GOAL OF THE EXERCISE =
Repeat the listing exactly. Do not carry over any pictures.

GIVEN ENTRIES =
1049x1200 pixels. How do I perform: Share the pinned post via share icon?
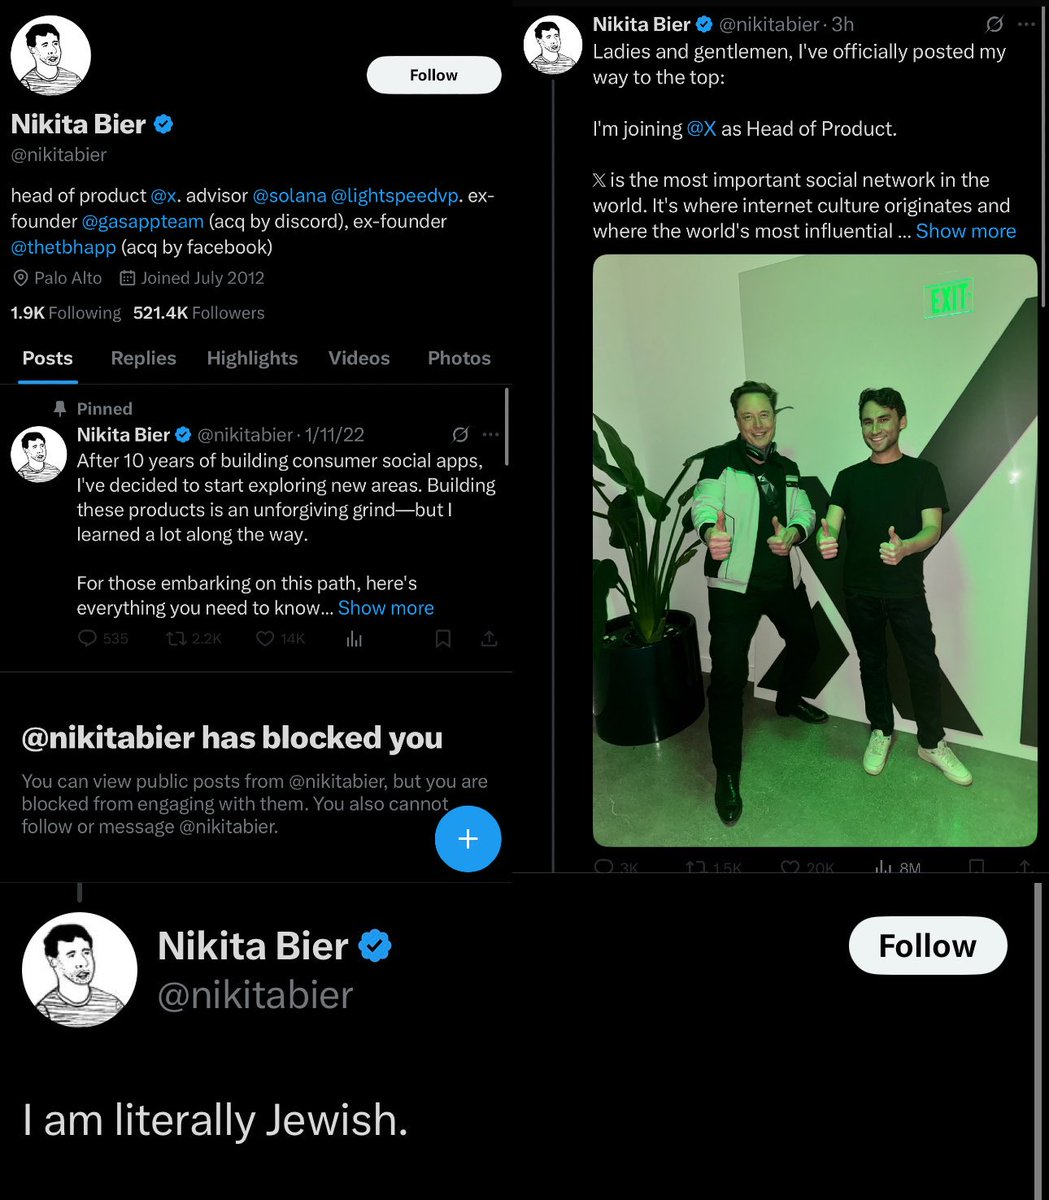[489, 638]
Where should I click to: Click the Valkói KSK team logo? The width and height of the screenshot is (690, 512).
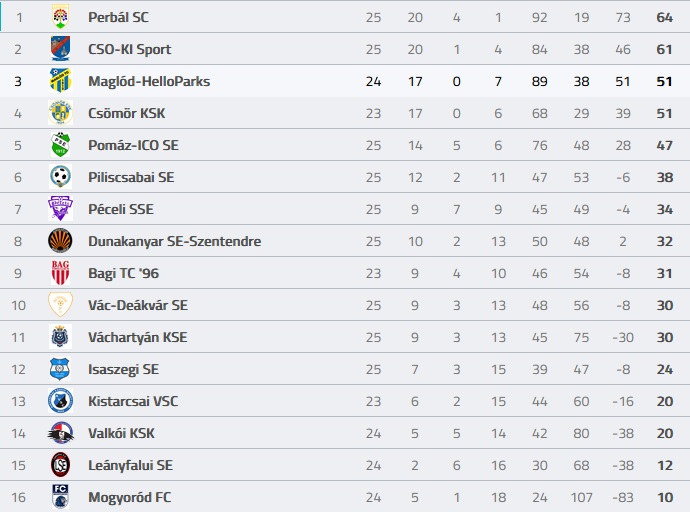pos(60,433)
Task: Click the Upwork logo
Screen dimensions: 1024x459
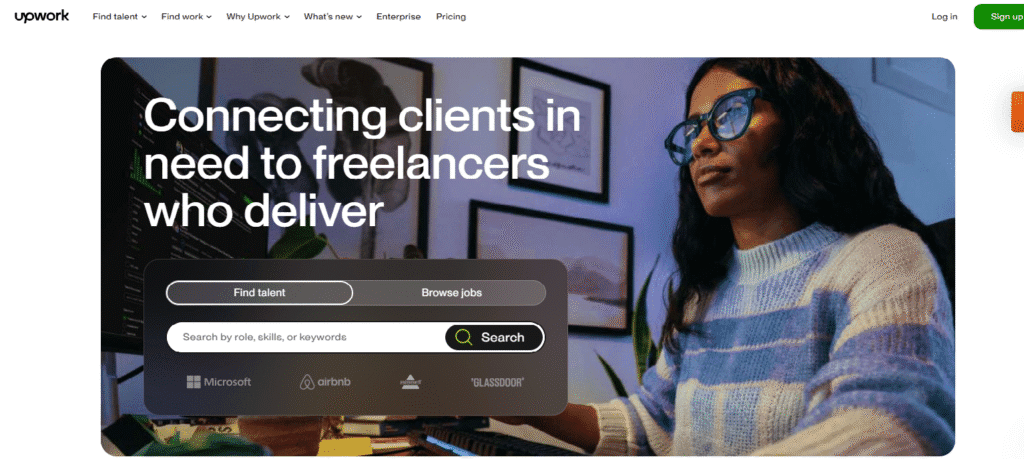Action: pos(42,16)

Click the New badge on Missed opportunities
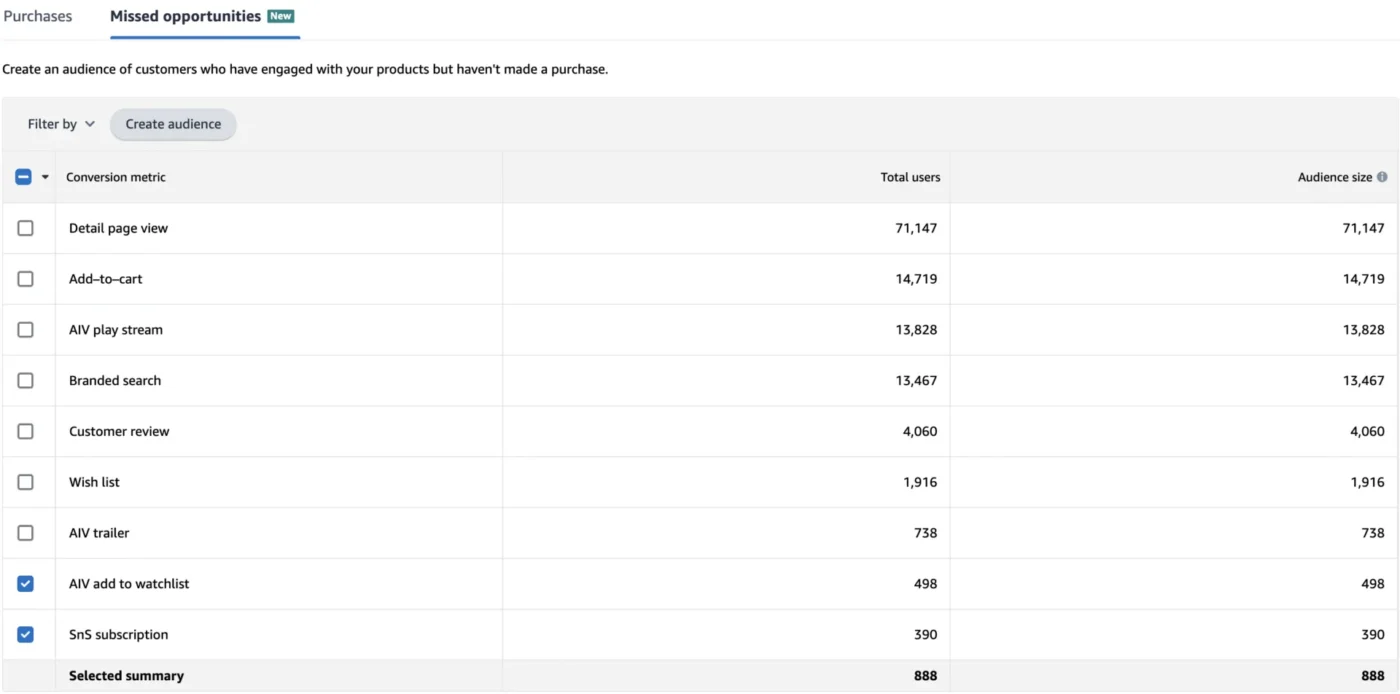281,16
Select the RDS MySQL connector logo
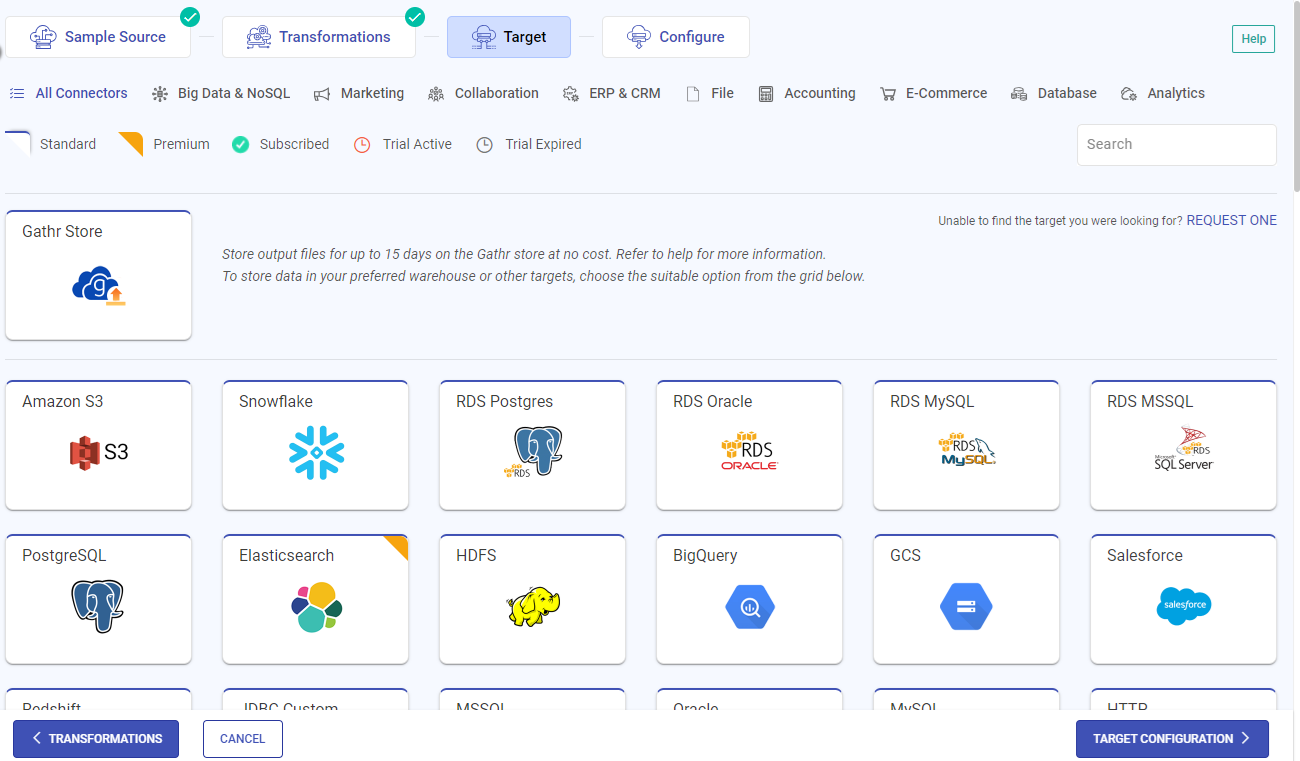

FINISHED EXERCISE =
1049x1200 pixels. How do I perform: Share the pinned post via share icon?
[489, 638]
Where should I click to: Click the Valkói KSK team logo? The width and height of the screenshot is (690, 512).
pos(60,433)
Task: Click the Upwork logo
Screen dimensions: 1024x459
Action: pos(42,16)

Click the New badge on Missed opportunities
281,16
Select the RDS MySQL connector logo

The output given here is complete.